Get it? Got it? Good.
Harley Quinn and the Birds of Prey #1 picks up where Amanda Conner and Jimmy Palmiotti’s run on the monthly Harley Quinn comic ended. This first issue is largely concerned with two goals; explaining the story so far to newbies who haven’t read all of the frankly amazing Conner and Palmiotti Harley Quinn comics and setting up a scenario where the Birds of Prey would team up with Harley.
The issue is largely successful regarding the first point. While the basic gist of how Harley got into her current predicament is set-up well enough by Harley pouring out her heart to a semi-sympathetic Power Girl, the book is less successful in explaining certain running gags and introducing the supporting cast. For instance, Harley is sharing an apartment with her Gang of Harleys but just who they are isn’t clarified. Neither is the existence of Red Tool – a somewhat familiar but legally distinct character who resembles a certain mouthy mercenary who works for the Marvelous competition.

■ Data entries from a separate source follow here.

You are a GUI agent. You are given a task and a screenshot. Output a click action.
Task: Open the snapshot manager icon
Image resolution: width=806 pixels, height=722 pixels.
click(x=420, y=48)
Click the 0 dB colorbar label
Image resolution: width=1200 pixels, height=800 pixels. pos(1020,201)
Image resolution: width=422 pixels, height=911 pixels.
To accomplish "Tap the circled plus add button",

The second point is accomplished much more smoothly and the pacing of the issue improves dramatically once Harley returns to Gotham City to have a chat with the gangsters who did her wrong. Enter the Birds of Prey (who bring in Cassandra “Orphan” Cain as extra muscle) and GCPD Detective Rene Montoya, who step-in to get Harley out of Gotham before all hell breaks loose as various people who want her dead start tearing the city apart trying to get to her. Hilarity ensues.

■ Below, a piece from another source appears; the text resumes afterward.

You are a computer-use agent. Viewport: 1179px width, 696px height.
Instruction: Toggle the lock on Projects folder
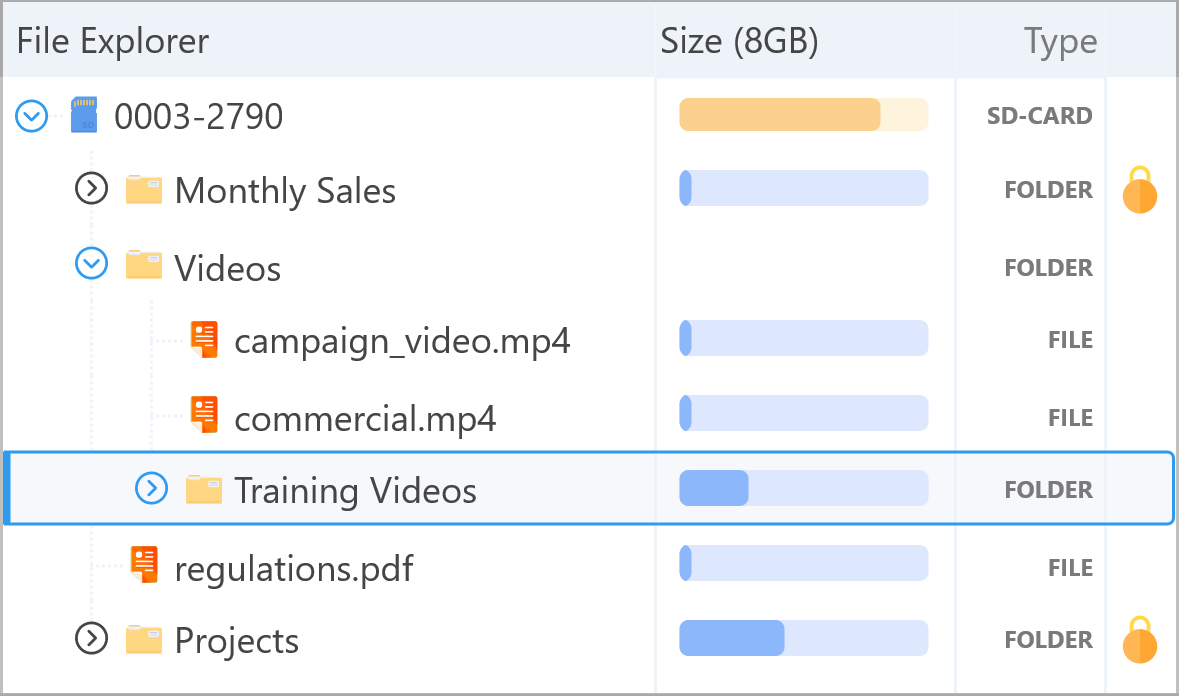pyautogui.click(x=1140, y=640)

If you’ve read Conner and Palmiotti’s Harley Quinn what follows will offer few surprises. This is a DC Black Label book, so Conner and Palmiotti are completely unrestrained in allowing Harley to curse like a sailor and offer a 2 for 1 special on innuendo. Actually, given that Harley outright asks Power Girl to take a shower with her, calling the suggestive content of this comic “innuendo” is crediting it with far too much subtlety.
Conner also works a copious amount of ultra-violence into the artwork, in her usual animated and unimitable style. Conner is highly regarded as an artist and rightly so and her work in this first issue adheres to her usual high standards, with a cartoonish sense of clarity despite the intricate details worked into every panel. The artwork may look cute and kid-friendly based on the vivid coloration, but this is very much an R-rated comic book.
Bottom Line: If you’re a fan of the Conner and Palmiotti run on Harley Quinn, you’re going to love this. If you just saw the movie and want to read a comic in the same vein, you’ll get a good sample of the material that inspired the movie. (Seriously. The movie cribbed SOOOO much from Conner and Palmiotti.) If you’re a Birds of Prey fan looking for a comic featuring your favorite team… well, they ARE in here, but as in the movie, the focus of this issue is firmly on Harley, but that may change as the mini-series continues. And if you’re a Cassandra Cain fan wondering if they wrote her properly in this issue, rest assured that they do. Cassandra is as silent and deadly as she should be.
Harley Quinn and the Birds of Prey #1 releases on February 12th, 2020!